Shares in The Works (WRKS) rallied 20% to 44p after the cut-price books-to-toys retailer shuttered its online business and raised FY27 guidance.
The Birmingham-based company operates a profitable estate of 500-plus UK stores. The Works blamed repeated failures by third-party fulfilment partners for making its loss-making online channel unviable.
The company sells affordable, screen-free activities for the whole family. Products span arts and crafts, toys and games as well as books.

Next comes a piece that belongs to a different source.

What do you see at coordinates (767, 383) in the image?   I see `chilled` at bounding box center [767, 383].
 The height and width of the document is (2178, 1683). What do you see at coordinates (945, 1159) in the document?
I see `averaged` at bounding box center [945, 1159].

The Works’ online channel will revert to a browse-only website with immediate effect. However, the website will serve as a shop window to The Works’ brand and stores, enabling customers to browse its extensive value range online.
Outlook lifted
Investors welcomed news The Works has continued to deliver a positive store performance. Like-for-like sales are up 3.3% in the year-to-date. And the firm remains on track to deliver FY26 adjusted EBITDA of £11 million, in line with current market expectations.
FY27 EBITDA guidance was upgraded from £12.7 million to £15 million, reflecting improvements to the core business and the removal of online losses. Management also insisted the retailer remains on track to deliver its medium-term EBITDA goal of ‘at least’ £22.5 million in FY30.
What did the CEO say?
CEO Gavin Peck said the decision to focus on The Works’ successful bricks-and-mortar business is the right step to reduce risk and and support long-term profitable growth.
He stressed: ‘A website that enables customers to browse our products and seek inspiration will help to bring our brand to life and drive customers to our 500 stores.’

The decision to close its loss-making online business looks a sensible one by The Works. Its low-ticket items lend themselves to in-store impulse purchasing rather than online delivery.
The restructuring will slash The Works’ operating costs and free up capital for investment in its growing stores business.